Learning Safe Multi-Agent Control with Decentralized Neural Barrier Certificates
This addresses safety-critical control for multi-agent systems, with incremental improvements in scalability and generalization.
The paper tackles the multi-agent safe control problem where agents must avoid collisions while reaching goals, proposing a joint-learning framework that trains control policies with barrier certificates. The method significantly outperforms other approaches in safety and task completion, with demonstrated generalization from training with 8 agents to testing with up to 1024 agents in complex environments.

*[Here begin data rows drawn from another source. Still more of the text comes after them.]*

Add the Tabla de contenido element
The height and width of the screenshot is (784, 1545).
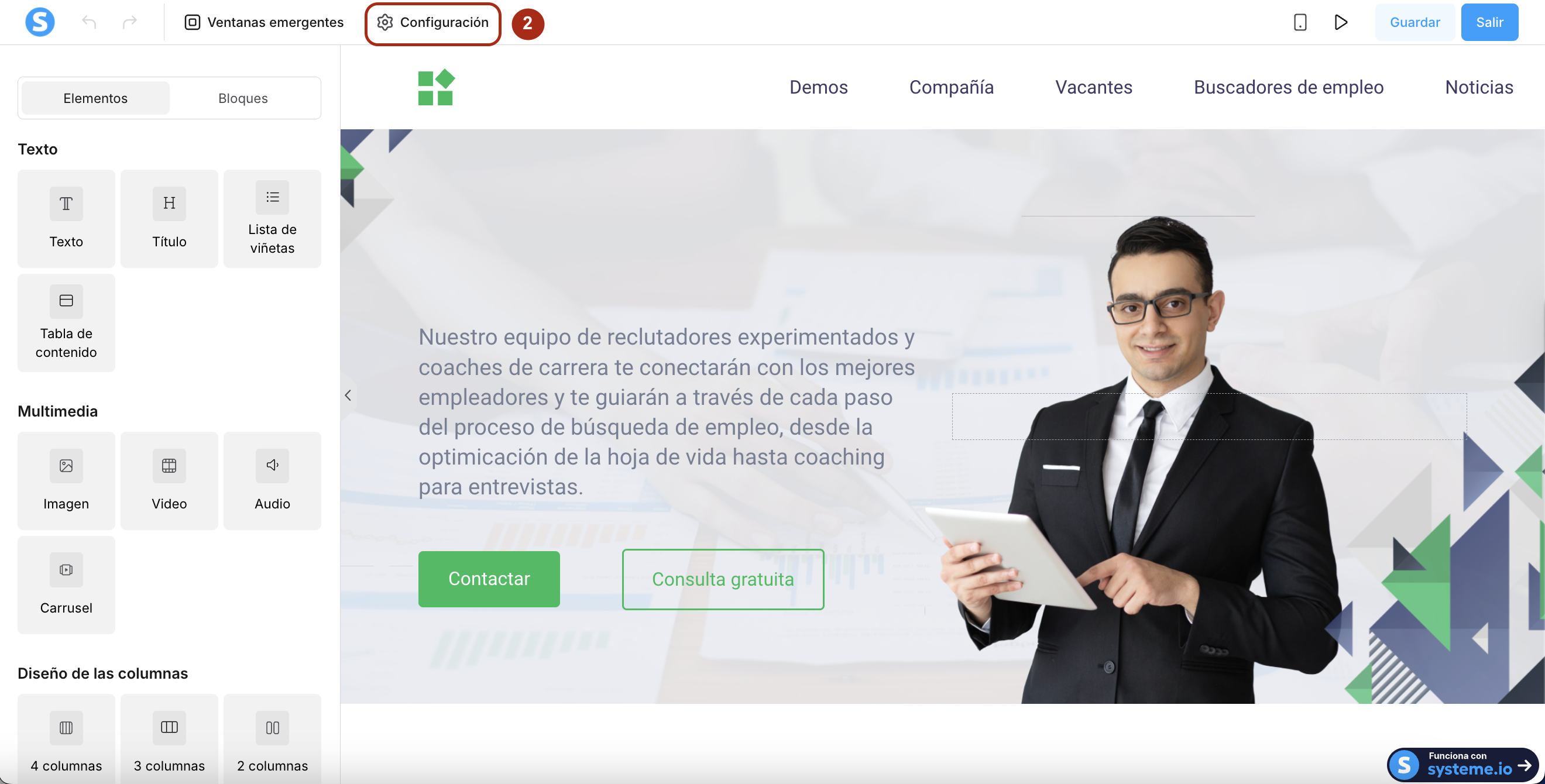[66, 322]
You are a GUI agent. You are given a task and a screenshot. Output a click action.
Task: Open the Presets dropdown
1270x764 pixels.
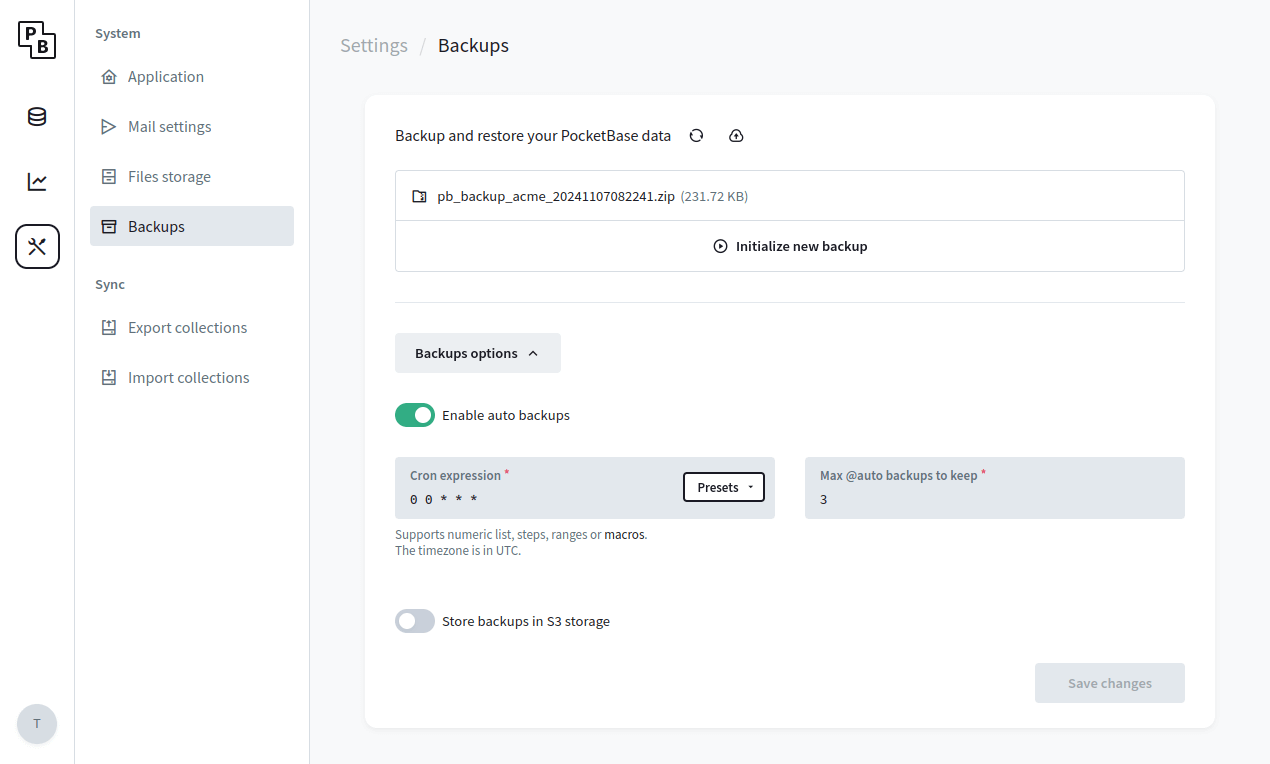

We study the multi-agent safe control problem where agents should avoid collisions to static obstacles and collisions with each other while reaching their goals. Our core idea is to learn the multi-agent control policy jointly with learning the control barrier functions as safety certificates. We propose a novel joint-learning framework that can be implemented in a decentralized fashion, with generalization guarantees for certain function classes. Such a decentralized framework can adapt to an arbitrarily large number of agents. Building upon this framework, we further improve the scalability by incorporating neural network architectures that are invariant to the quantity and permutation of neighboring agents. In addition, we propose a new spontaneous policy refinement method to further enforce the certificate condition during testing. We provide extensive experiments to demonstrate that our method significantly outperforms other leading multi-agent control approaches in terms of maintaining safety and completing original tasks. Our approach also shows exceptional generalization capability in that the control policy can be trained with 8 agents in one scenario, while being used on other scenarios with up to 1024 agents in complex multi-agent environments and dynamics.